**** TEXTO DA PÁGINA ****

Ricardo Catanho
Ricardo Catanho
Desde os primórdios do povoamento da ilha da Madeira, na primeira metade do sec. XV, que há registo da introdução da cultura da vinha na nossa Região.
Foi o Infante D. Henrique que ordenou a sua cultura e é aqui que começa a história e a verdadeira epopeia do Vinho Madeira, existindo registos históricos que demonstram que apenas 25 anos após o início do povoamento as exportações deste produto eram já uma realidade.
Ao longo dos séculos este líquido foi sendo melhorado na sua qualidade, com a introdução de novas castas, novos produtos de conservação e, ao mesmo tempo, foi aumentando também a sua área de produção que ainda hoje continua. Este vinho, que se tornou mundialmente famoso, sobretudo pela mão dos ingleses, já teve e continua a ter pontos altos de referência mundial. Tanto é, que a reputação da nossa ilha está muitas vezes ligada a esta cultura, estando também diretamente relacionada a efemérides históricas a nível mundial, como foi o caso de, a 4 de julho de 1776, a independência dos Estados Unidos da América ter sido celebrada com um brinde do nosso vinho Madeira.
Todo este passado glorioso faz com que, ainda hoje, seja o produto regional com maior expressão a nível das nossas exportações, sendo que dos 3 milhões de litros produzidos em média, anualmente, cerca de 80% desse vinho seja para exportação.
Todos os factos atrás mencionados levam-me ao ponto de partida: sobre o qual eu quero escrever este mês…
Não sendo a primeira vez que falo sobre a produção vitivinícola neste espaço de opinião, penso que este produto merece especial atenção, ou não fosse esta a cultura com mais importância cultural e económica da nossa freguesia e concelho de São Vicente. Todos os anos, entre o final de Agosto até meados de Outubro, mantém-se a tradição da vindima, com toda a azáfama e reboliço que com ela se vive, nos diferentes sítios da freguesia.

**** INFORMAÇÃO FORNECIDA ****

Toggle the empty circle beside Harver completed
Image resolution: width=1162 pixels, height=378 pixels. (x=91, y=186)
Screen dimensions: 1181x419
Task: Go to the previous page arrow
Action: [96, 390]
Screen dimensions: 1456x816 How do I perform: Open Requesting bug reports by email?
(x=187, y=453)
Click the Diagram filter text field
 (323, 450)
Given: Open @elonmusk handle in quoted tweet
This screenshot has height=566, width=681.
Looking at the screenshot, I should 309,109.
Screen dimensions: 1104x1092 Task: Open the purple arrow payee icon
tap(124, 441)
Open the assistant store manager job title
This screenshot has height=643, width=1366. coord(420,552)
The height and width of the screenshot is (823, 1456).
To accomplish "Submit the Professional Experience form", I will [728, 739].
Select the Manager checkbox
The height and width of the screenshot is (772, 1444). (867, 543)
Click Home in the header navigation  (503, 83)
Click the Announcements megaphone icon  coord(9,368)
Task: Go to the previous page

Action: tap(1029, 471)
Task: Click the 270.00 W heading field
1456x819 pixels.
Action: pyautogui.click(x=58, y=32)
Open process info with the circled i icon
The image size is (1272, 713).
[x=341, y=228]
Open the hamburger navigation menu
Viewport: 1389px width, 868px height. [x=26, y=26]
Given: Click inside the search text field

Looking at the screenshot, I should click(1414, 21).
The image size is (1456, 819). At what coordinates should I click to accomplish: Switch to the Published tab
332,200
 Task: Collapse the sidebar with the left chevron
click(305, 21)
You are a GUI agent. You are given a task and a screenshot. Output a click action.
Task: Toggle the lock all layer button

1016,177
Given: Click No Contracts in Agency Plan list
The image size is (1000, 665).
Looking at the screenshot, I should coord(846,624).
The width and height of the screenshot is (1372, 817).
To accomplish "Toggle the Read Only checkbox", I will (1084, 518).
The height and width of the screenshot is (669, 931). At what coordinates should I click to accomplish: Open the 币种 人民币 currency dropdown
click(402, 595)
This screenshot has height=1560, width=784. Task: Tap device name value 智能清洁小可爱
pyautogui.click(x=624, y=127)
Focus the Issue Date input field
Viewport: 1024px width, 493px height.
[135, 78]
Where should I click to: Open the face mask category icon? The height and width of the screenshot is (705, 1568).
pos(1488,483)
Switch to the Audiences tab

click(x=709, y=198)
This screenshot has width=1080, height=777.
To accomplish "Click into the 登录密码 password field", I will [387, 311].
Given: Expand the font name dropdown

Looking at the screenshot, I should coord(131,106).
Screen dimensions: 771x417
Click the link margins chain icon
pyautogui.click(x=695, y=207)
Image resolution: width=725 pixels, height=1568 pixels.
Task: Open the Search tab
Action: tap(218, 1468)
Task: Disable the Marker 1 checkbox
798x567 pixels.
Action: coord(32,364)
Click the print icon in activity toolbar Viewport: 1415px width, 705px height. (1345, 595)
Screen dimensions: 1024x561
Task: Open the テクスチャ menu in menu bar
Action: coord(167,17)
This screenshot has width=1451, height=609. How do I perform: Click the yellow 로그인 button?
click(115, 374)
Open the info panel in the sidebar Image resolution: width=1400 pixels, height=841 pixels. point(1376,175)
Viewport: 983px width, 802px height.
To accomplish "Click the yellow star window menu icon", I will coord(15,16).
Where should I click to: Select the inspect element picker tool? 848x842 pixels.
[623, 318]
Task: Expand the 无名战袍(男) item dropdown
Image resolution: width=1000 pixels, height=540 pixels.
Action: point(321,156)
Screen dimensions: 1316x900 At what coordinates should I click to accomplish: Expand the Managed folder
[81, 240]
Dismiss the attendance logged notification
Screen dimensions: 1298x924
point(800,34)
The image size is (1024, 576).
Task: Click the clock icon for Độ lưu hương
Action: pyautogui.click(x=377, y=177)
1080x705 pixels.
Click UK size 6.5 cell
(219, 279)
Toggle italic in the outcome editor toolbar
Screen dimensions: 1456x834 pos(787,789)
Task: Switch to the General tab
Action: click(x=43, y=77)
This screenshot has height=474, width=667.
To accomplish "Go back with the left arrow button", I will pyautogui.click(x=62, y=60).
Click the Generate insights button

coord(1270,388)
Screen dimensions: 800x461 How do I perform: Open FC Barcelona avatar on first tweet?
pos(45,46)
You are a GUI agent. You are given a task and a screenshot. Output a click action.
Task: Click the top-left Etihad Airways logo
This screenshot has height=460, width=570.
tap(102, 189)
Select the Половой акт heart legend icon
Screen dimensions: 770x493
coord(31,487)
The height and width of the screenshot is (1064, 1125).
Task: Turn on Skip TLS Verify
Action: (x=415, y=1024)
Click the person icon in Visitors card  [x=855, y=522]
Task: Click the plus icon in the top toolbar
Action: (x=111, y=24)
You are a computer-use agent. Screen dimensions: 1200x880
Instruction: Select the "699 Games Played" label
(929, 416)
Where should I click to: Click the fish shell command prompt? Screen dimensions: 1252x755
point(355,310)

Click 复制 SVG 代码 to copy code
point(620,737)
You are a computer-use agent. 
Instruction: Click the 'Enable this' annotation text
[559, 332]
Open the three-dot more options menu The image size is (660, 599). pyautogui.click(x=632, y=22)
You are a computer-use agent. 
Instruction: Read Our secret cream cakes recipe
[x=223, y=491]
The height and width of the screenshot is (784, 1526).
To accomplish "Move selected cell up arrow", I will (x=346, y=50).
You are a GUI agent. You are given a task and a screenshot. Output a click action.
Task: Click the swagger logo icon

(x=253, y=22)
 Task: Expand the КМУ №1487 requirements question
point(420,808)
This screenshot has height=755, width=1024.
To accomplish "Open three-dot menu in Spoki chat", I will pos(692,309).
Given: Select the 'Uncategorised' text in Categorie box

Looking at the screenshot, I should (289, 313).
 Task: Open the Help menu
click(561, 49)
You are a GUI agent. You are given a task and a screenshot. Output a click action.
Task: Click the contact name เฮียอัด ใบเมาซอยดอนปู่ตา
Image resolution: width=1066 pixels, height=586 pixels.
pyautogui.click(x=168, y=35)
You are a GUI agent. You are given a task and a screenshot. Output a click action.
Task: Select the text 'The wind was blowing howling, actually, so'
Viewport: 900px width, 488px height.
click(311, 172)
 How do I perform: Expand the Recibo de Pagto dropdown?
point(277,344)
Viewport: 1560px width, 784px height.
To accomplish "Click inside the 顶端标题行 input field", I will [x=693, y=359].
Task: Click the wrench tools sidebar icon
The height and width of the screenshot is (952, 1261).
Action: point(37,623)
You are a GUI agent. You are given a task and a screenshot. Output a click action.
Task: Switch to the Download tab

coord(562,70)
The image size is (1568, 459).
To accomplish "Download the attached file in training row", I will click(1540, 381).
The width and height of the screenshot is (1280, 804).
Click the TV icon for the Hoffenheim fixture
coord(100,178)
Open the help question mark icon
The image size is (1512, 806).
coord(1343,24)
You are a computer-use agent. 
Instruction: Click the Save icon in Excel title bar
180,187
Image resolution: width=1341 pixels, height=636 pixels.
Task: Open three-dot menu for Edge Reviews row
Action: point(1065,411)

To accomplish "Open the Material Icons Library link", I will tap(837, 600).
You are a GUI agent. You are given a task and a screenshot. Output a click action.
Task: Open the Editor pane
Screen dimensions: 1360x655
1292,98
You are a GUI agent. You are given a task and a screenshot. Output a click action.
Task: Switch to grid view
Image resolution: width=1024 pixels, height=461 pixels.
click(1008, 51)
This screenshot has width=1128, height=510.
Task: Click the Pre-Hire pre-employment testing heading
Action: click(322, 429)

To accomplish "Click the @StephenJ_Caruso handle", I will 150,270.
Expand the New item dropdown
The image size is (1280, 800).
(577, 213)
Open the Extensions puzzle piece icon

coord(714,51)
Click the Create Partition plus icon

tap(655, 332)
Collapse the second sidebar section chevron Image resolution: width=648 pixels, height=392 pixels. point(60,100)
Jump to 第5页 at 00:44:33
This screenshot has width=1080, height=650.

****

REQUISITOS:
[1] Consegue reescrever em tópicos o parágrafo do texto sobre o Vinho Madeira que começa por «Ao longo dos séculos», mantendo os factos principais?
[2] Que lugares geográficos são nomeados no texto sobre o Vinho Madeira?
[3] Pode continuar o texto sobre o Vinho Madeira a partir da última frase?
Os registos não servem para nada disto.

RESPOSTAS:
[1]
- A qualidade do vinho foi melhorando ao longo dos séculos, com novas castas e novos produtos de conservação.
- A área de produção foi aumentando e ainda hoje continua a aumentar.
- O vinho tornou-se mundialmente famoso, sobretudo pela mão dos ingleses, e continua a ter pontos altos de referência mundial.
- A reputação da ilha está muitas vezes ligada a esta cultura.
- A 4 de julho de 1776, a independência dos Estados Unidos da América foi celebrada com um brinde de vinho Madeira.

[2]
- Ilha da Madeira
- Estados Unidos da América
- São Vicente (freguesia e concelho)

[3]
E hoje escrevo sobre as vindimas porque, recentemente, ao regressar a casa, reparei num grupo de pessoas que, à sombra da vinha, estavam sentados no chão, preparando-se para almoçar. Aquela imagem proporcionou-me um “flashback” quase instantâneo e transportou-me à minha infância, quando a minha família ia ajudar a vizinhança na vindima das suas latadas. Eu gostava imenso daqueles momentos, achava todo o processo engraçado e divertido: desde a apanha da uva, ao seu transporte até ao lagar e finalmente o poder entrar, com os pés descalços, no lagar e pisar as uvas. Era uma verdadeira alegria para as crianças.
Ficaram-me na memória, especialmente, os momentos em que aquela gente, de mãos hábeis, trabalhadora e com muito espírito de sacrifício, se reunia debaixo da vinha e faziam os piqueniques: sentados à volta de uma sesta cheia de semilhas murchas de sal, a acompanhar gaiado seco e alguns legumes da época.
Por segundos, consigo reviver o cheiro dessas refeições, os sons e as vozes, naquele curto espaço de tempo que dedicavam ao repouso e ao convívio, para logo de seguida retomarem o seu trabalho.
A orografia da nossa ilha, embora a torne excecionalmente bela, não é nada condescendente com os nossos agricultores, aqueles que arduamente trabalham a terra e que tiveram que adaptar as nossas áreas de cultivo em íngremes socalcos, mais conhecidos por poios, que parecem degraus que vão subindo a encosta, como que a conquistando.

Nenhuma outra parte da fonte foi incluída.